I'll re word that. They have been. I reported one yesterday. He seems to have been banned now.


----------



## Yes (May 4, 2014)

How do I add sigs?


----------



## IDntEvenLiftCuz (Feb 21, 2015)

Am I the only one who hates that sig ^, a full size picture for a sig? seriously? There should be a size limit


----------



## nWo (Mar 25, 2014)

Just wanted to add - although I have 0 experience with forum design and maintenance - having worked in various fields with computers including web design, I know what a pain in the arse it can be to do all the kinds of things Lorian is doing with the forum atm. It's long, often boring, frustrating and sometimes easy just to give up on. So I just wanted to thank @Lorian for all his hard work in trying to get the forum up and running again and slowly making it a place we can all once again enjoy.


----------



## Sams (Nov 3, 2013)

Lorian said:


> I'd like to believe that most people already know this, but I think it's worth clarifying anyway...
> 
> I know what it's like when something you are used to, something you like, changes. Spotify have just changed their logo and in-app software colour to a horrible ghastly green. I HATE THE NEW SPOTIFY GREEN. But the frustration I feel is because I know that there's nothing I can do about it, Spotify ain't gonna change that green no matter how many people complain. UK Muscle isn't like that.
> 
> ...


Sorry mate, not sure if your aware but we can't talk about the above, just thought I would let you know fella


----------



## Omen669 (Jun 11, 2015)

No worries mate. Forum is looking great. Looking forward to the new changes. Keep up the good work!


----------



## Sub-Zero (May 2, 2011)

Really need the "Latest Threads" back at the top off the homepage. Site doesn't feel right without it.


----------



## Yes (May 4, 2014)

IDntEvenLiftCuz said:


> Am I the only one who hates that sig ^, a full size picture for a sig? seriously? There should be a size limit


Do I have a sig? I can't see mine.


----------



## IDntEvenLiftCuz (Feb 21, 2015)

Yes said:


> Do I have a sig? I can't see mine.


Yes. This pic is your sig everytime you post.....every...single...time

http://images.akamai.steamusercontent.com/ugc/31859743147870094/339E7FD21E6879D2E7F3F52B455F6077D5ADEE0D/


----------



## Yes (May 4, 2014)

IDntEvenLiftCuz said:


> This pic is your sig everytime you post.....every...single...time
> 
> 
> 
> ...


Strange I can't see it when I post.


----------



## IDntEvenLiftCuz (Feb 21, 2015)




----------



## zyphy (Jun 23, 2014)

> Strange I can't see it when I post.


you visiting the site on your phone?


----------



## Yes (May 4, 2014)

zyphy said:


> you visiting the site on your phone?


Nope, just on my laptop.


----------



## GaryMatt (Feb 28, 2014)

IDntEvenLiftCuz said:


> Yes. This pic is your sig everytime you post.....every...single...time
> 
> http://images.akamai.steamusercontent.com/ugc/31859743147870094/339E7FD21E6879D2E7F3F52B455F6077D5ADEE0D/


It is confusing.


----------



## zyphy (Jun 23, 2014)

> Nope, just on my laptop.


Your sig is visible on mine.


----------



## IC1 (Aug 1, 2014)

That sig is way too big.


----------



## Big ape (May 5, 2011)

Yeah the pictures in the Sig should go. we got a Avi or we can post a picture. Don't need to see the nonsense everytime someone posts and clogs up threads


----------



## garethd93 (Nov 28, 2014)

I would like to see the quoting fixed. If I quote someone that's quoted me. It includes both quotes in my quote. If that makes sense


----------



## karbonk (Jan 7, 2009)

PaulB said:


> Early days yet. There's a few irritating bellends spamming the board at the moment. Besides that I'll survive.
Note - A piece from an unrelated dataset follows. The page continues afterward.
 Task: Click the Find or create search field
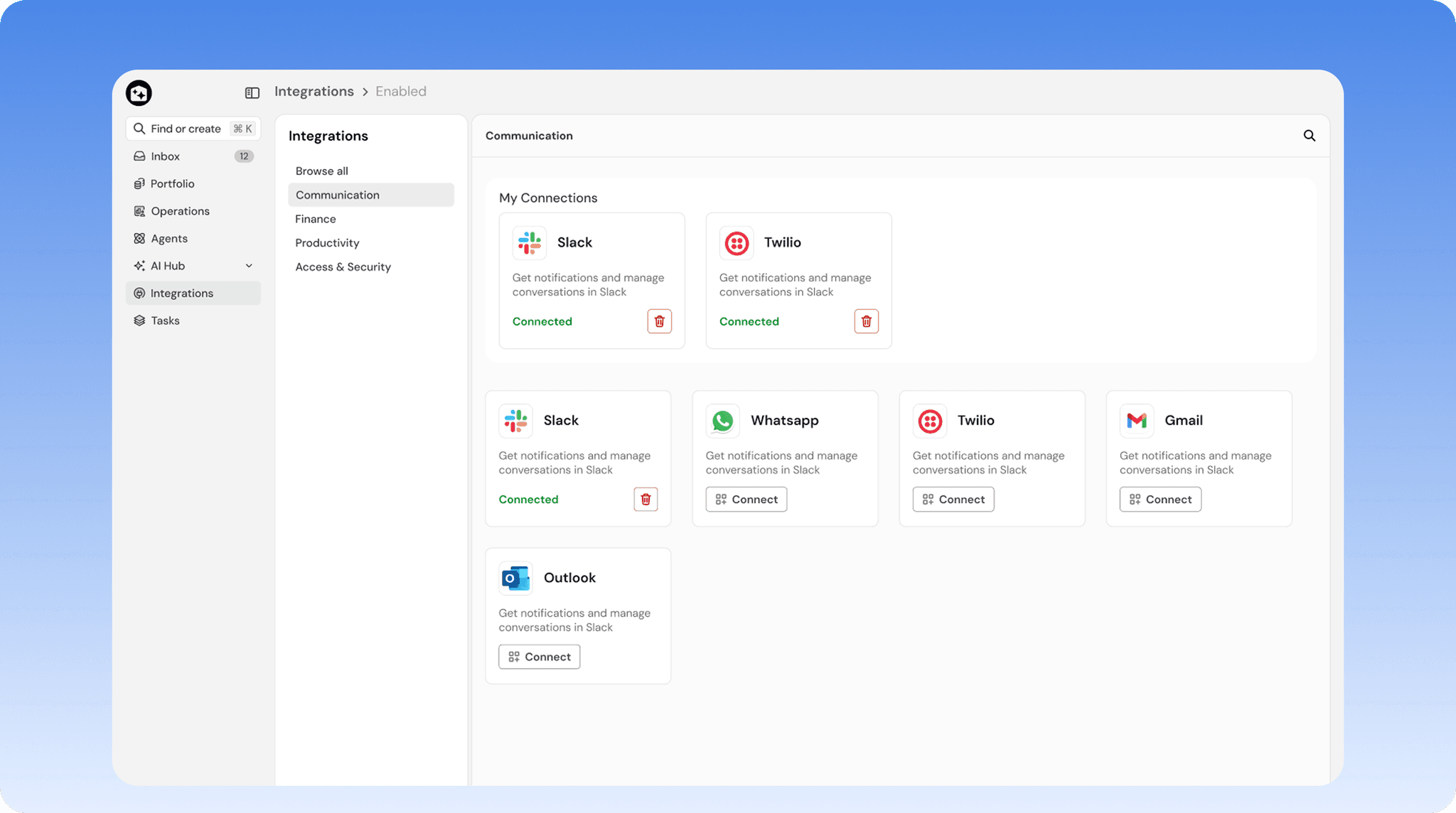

Feedback is essential in getting things sorted, no feedback = no results or changes, Your feedback however is a total waste of time.


----------



## superpube (Feb 18, 2015)

Yes said:


> Strange I can't see it when I post.


It looks like how I pictured @banzi


----------



## Gary29 (Aug 21, 2011)

I think sigs should be limited to a line of text, no pics, you can use your avi for a pic, it's annoying seeing a massive picture every time someone makes a post and just clutters everything up.


----------



## 2004mark (Oct 26, 2013)

Lorian said:


> Link?I know the Mods are itching to try the new spammer banning options...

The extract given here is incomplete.